By far, the best part of the day, was a communion service led by Pastor Chuck Smith at the garden tomb. The garden tomb is located in the heart of an Arab neighborhood. I am fascinated by the Arab culture every visit to Israel. It is especially interesting when you consider that the people of the Arab nation are descendants of Ishmael.
Generally, there are numerous groups taking communion at various locations throughout the garden, but Pastor Chuck’s group was so large (ten tour buses) that they reserved the entire garden for Calvary Chapel Costa Mesa. The picture on the above shows just a portion of the group filing into the garden tomb area. I was blown away to hear that this was Pastor Chuck’s 40th tour. As for me, four down…and thirty six to go.
Pastor Chuck gave a tremendous message speaking of what the stone covering the tomb represented: a dead concept of God, a dead desire to redeem man, a dead religion and a dead hope. He then spoke of what came about when the stone was rolled away…through Christ: a living concept of God, God’s desire to redeem man revealed, a new and living religion and a new hope was born. It was truly one of the best communion messages I have ever heard. It is a powerful thing to hear such a message, literally within a stone’s throw from the actual tomb.
Originally I thought we were heading straight to Eilat at the Southern tip of Israel, but we got an unexpected surprise with some extra time touring Jerusalem. We went to the Temple Institute, a group of very strict Jews who are convinced that they will the ones who will build the third temple. They are in the process of building, to scale and specifications, all of the elements of the Temple. Today we looked an authentic table of showbread made out of acacia wood and overlaid with gold among some other items.

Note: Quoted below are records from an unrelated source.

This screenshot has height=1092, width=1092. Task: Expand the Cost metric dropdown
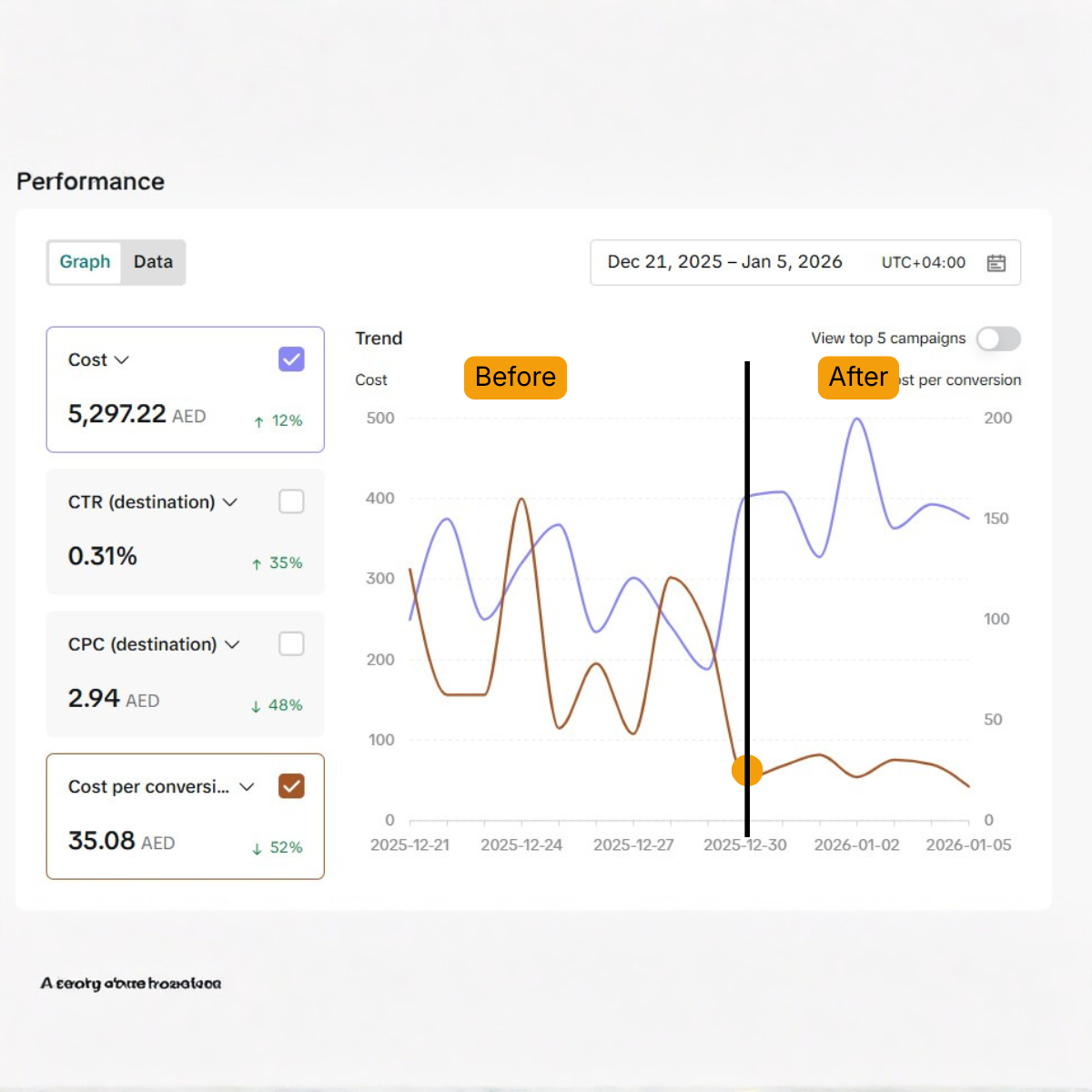pos(122,359)
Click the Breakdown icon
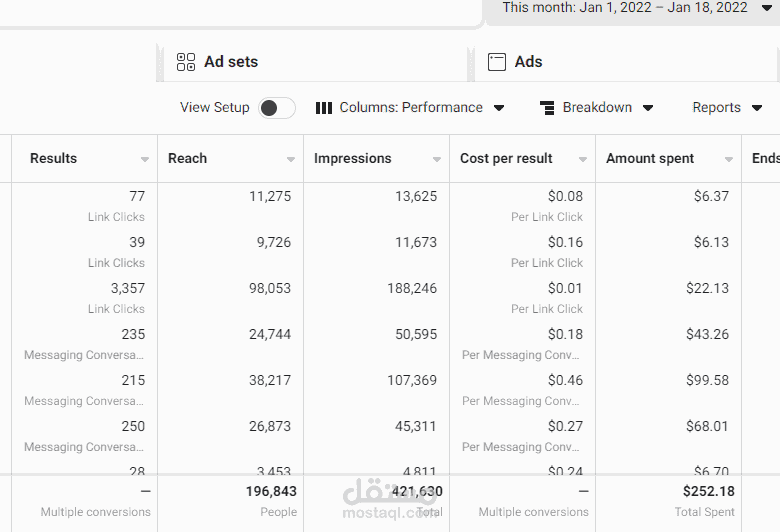The image size is (780, 532). pyautogui.click(x=547, y=108)
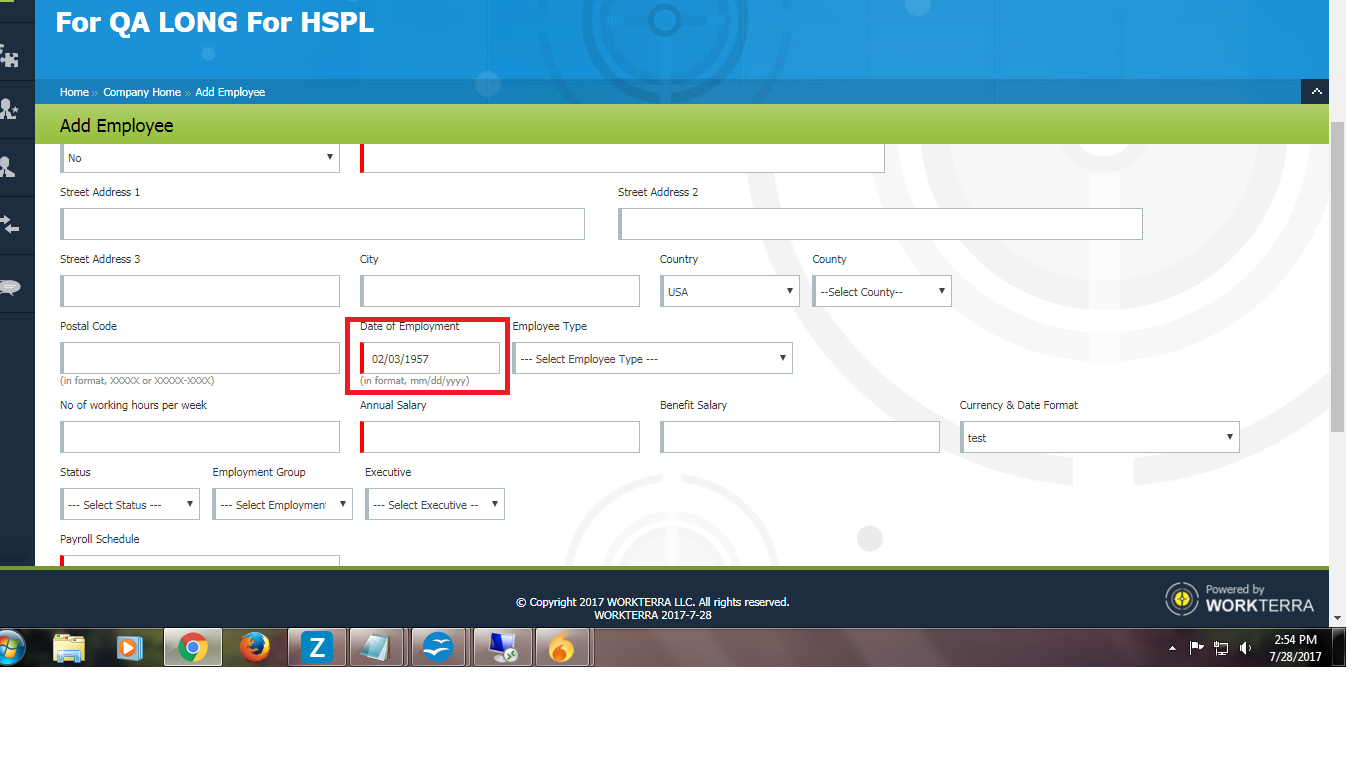This screenshot has height=768, width=1366.
Task: Select the employee silhouette sidebar icon
Action: point(10,166)
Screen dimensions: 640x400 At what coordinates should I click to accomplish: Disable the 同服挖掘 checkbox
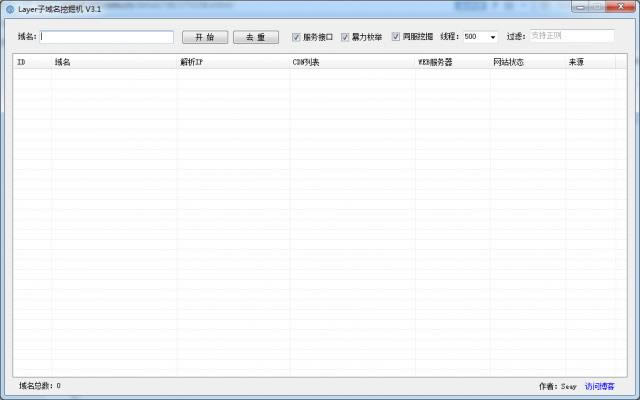[396, 37]
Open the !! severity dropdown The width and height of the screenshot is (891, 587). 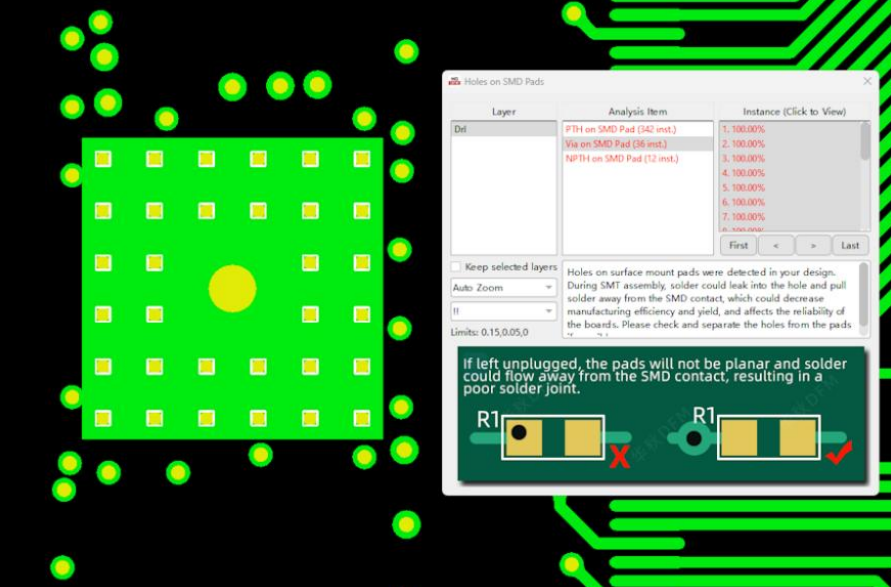(503, 312)
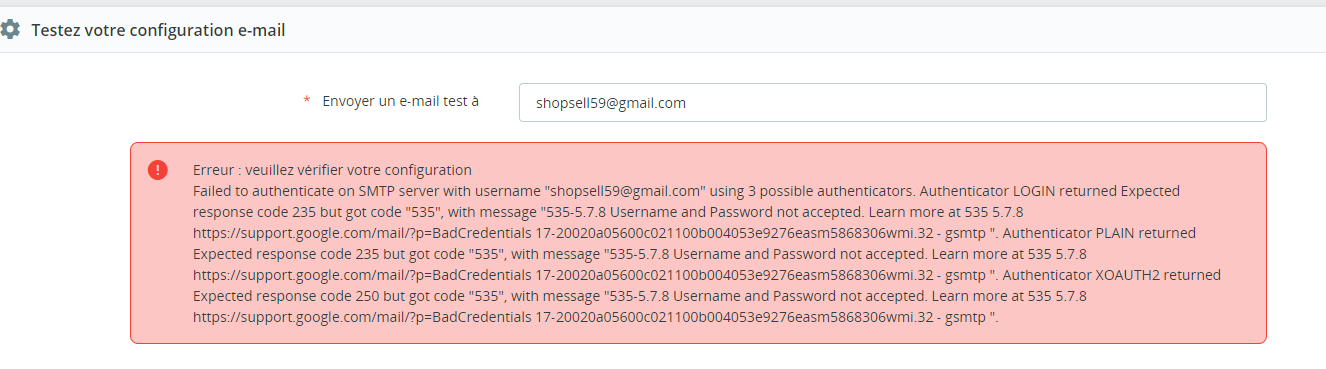Click the Erreur : veuillez vérifier votre configuration line
Screen dimensions: 1326x369
click(332, 170)
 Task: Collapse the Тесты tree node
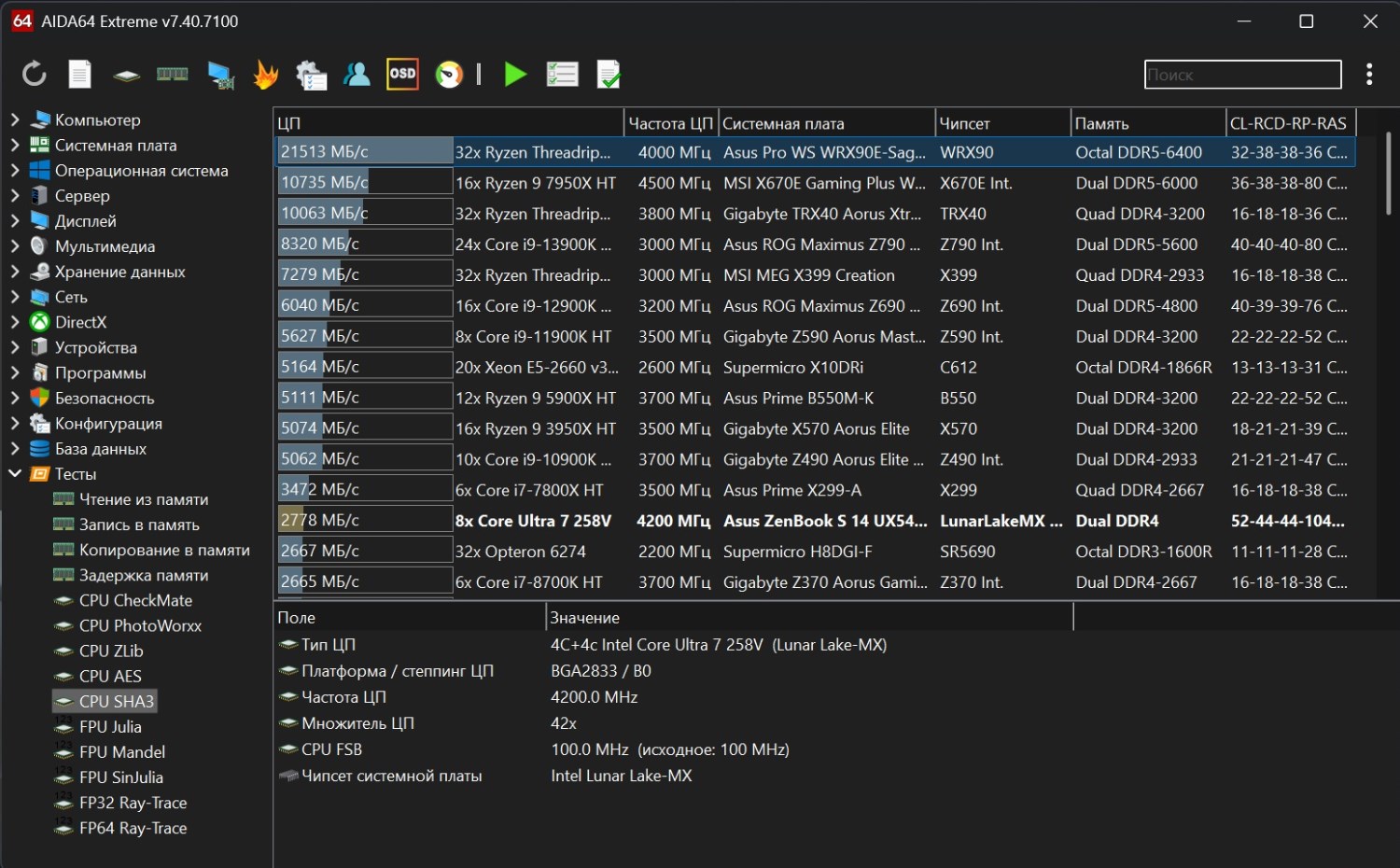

Jenny and I visited the Temple Institute on our first trip to Israel, a pastor familiarization trip, in 2006. We visited a number of sights with the idea of being able to select the sights we wanted to visit when we led our own tour to the Holy Land. I opted to leave the Temple Institute out and the visit today confirmed my decision. They give an ‘unbiblical’ presentation on why and how the third temple will be built. It was sad when one tour participant asked the very young guide of the tour, “What do you say about Jesus?, to which she said he was a Jew who studied to be a Rabbi but never finished. There was nothing more she wanted to say.
Before boarding the bus to Eilat, we visited a tour site known as The Burnt House. Everywhere you turn in Israel, they are excavating another site. This particular dig, unveiled a house with some conclusive evidence that it had gone through a severe fire. Among the remnants found were some kitchen items, a spear and a woman’s severed arm. They believe that it was one of the homes destroyed when the Temple was destroyed and Jerusalem was burned in 70 AD.
By 2:30 that afternoon, we were back on the bus and off to Eilat. After a very long trip, we arrived at around 9:00 PM just in time for a very late dinner. The hotel is very nice and we are all looking forward to our journey into Jordan and visiting Petra. This will be my first trip into an Arab country and really looking forward to it.